Exactly reproduce the line containing "Task: Click the MARDİN province link" and all later lines to the end of the entries, leaving the pictures out of your copy.

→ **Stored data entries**
-.-.-

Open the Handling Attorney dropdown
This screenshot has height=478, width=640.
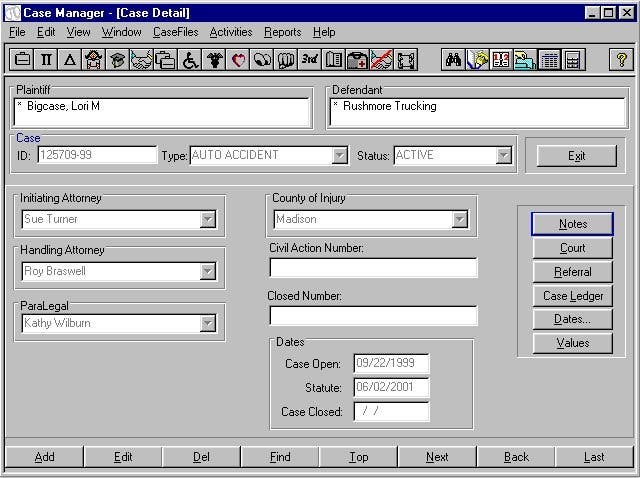(208, 271)
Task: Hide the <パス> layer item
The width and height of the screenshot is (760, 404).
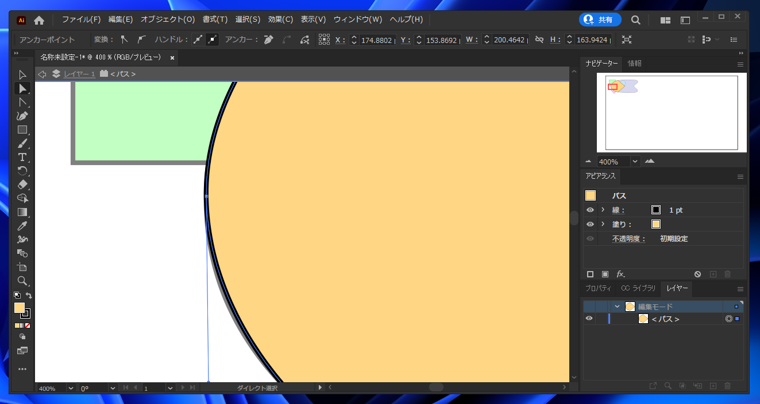Action: coord(589,319)
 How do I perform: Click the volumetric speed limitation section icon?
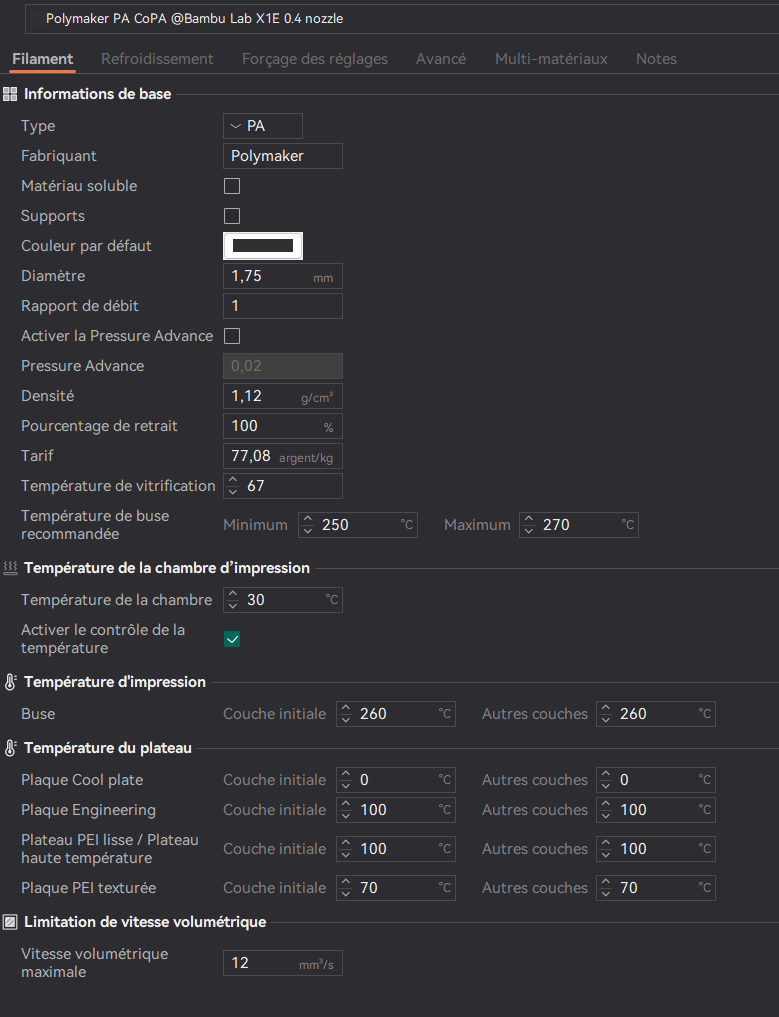10,922
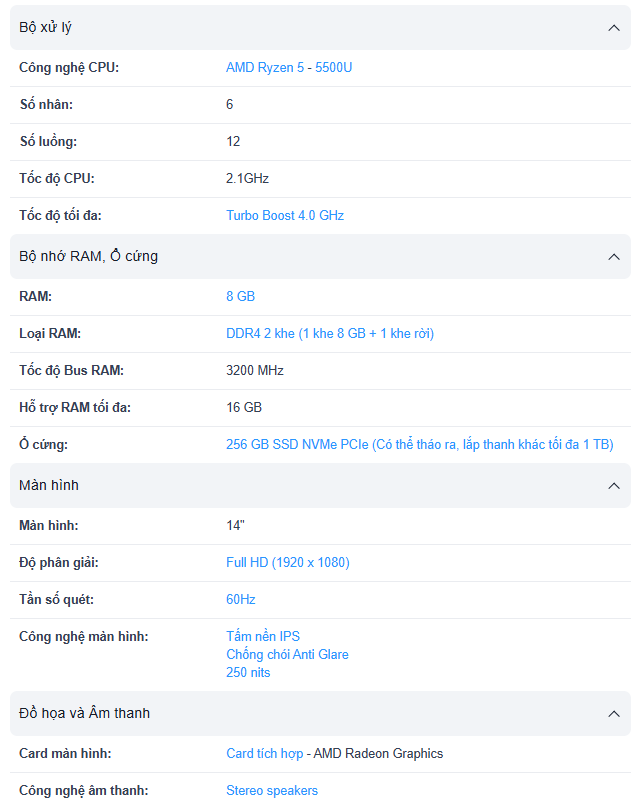Collapse the Bộ xử lý section chevron

tap(614, 28)
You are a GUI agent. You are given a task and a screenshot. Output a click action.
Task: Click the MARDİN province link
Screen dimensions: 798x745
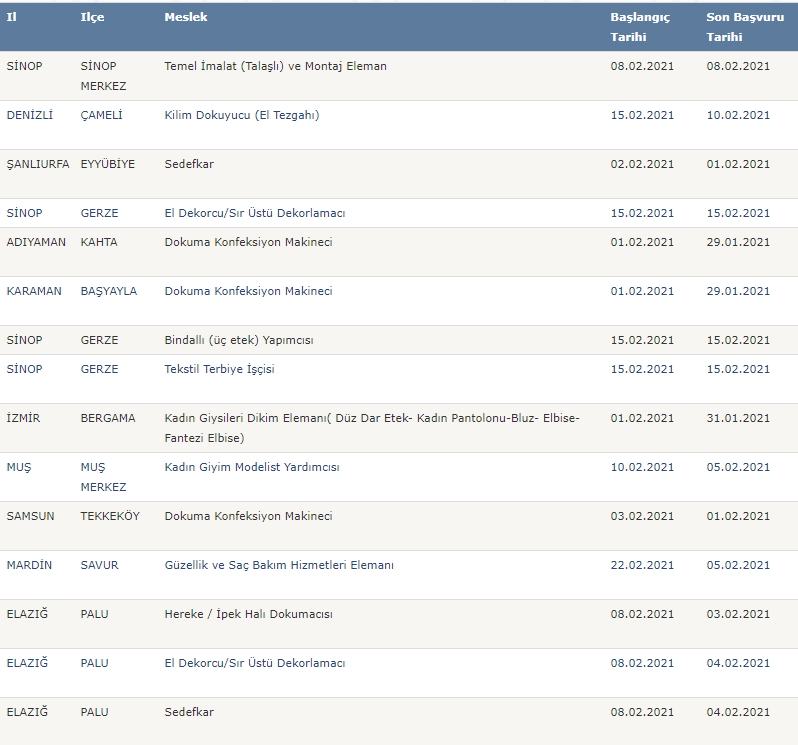tap(29, 565)
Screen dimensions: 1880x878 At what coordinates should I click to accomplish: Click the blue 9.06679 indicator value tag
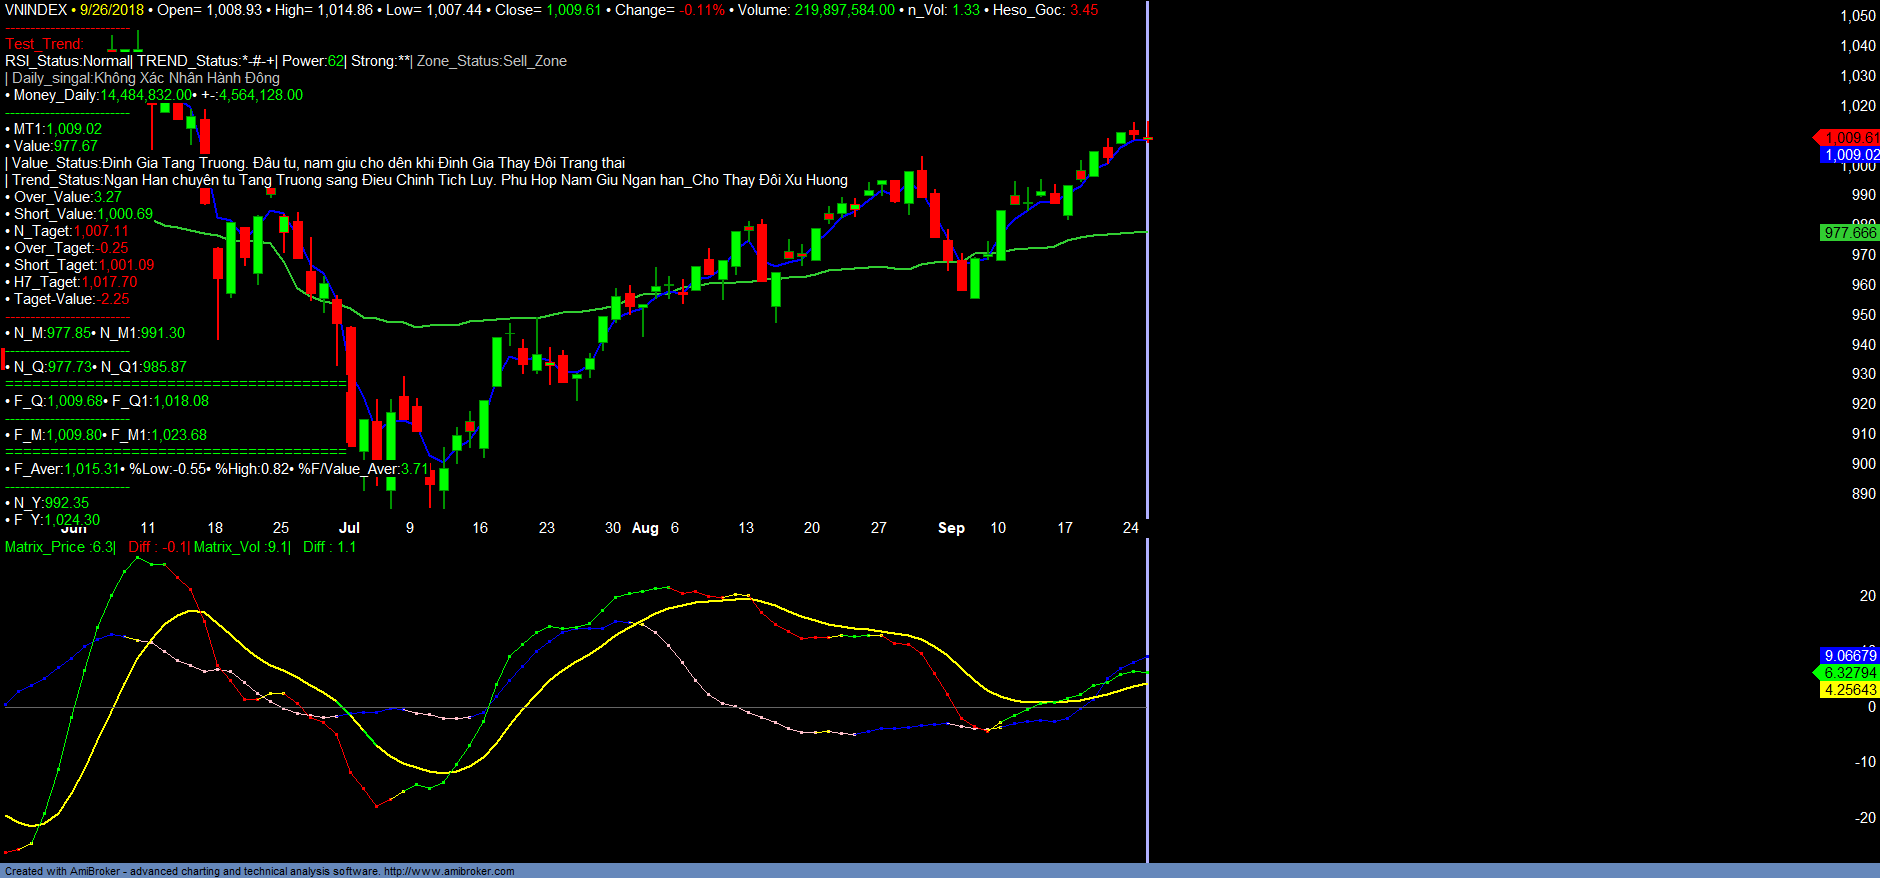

-.-.-

→ **YOUR RESPONSE**
Task: Click the MARDİN province link
Screen dimensions: 798x745
tap(29, 565)
Screen dimensions: 1880x878 At what coordinates should I click to accomplish: Click the blue 9.06679 indicator value tag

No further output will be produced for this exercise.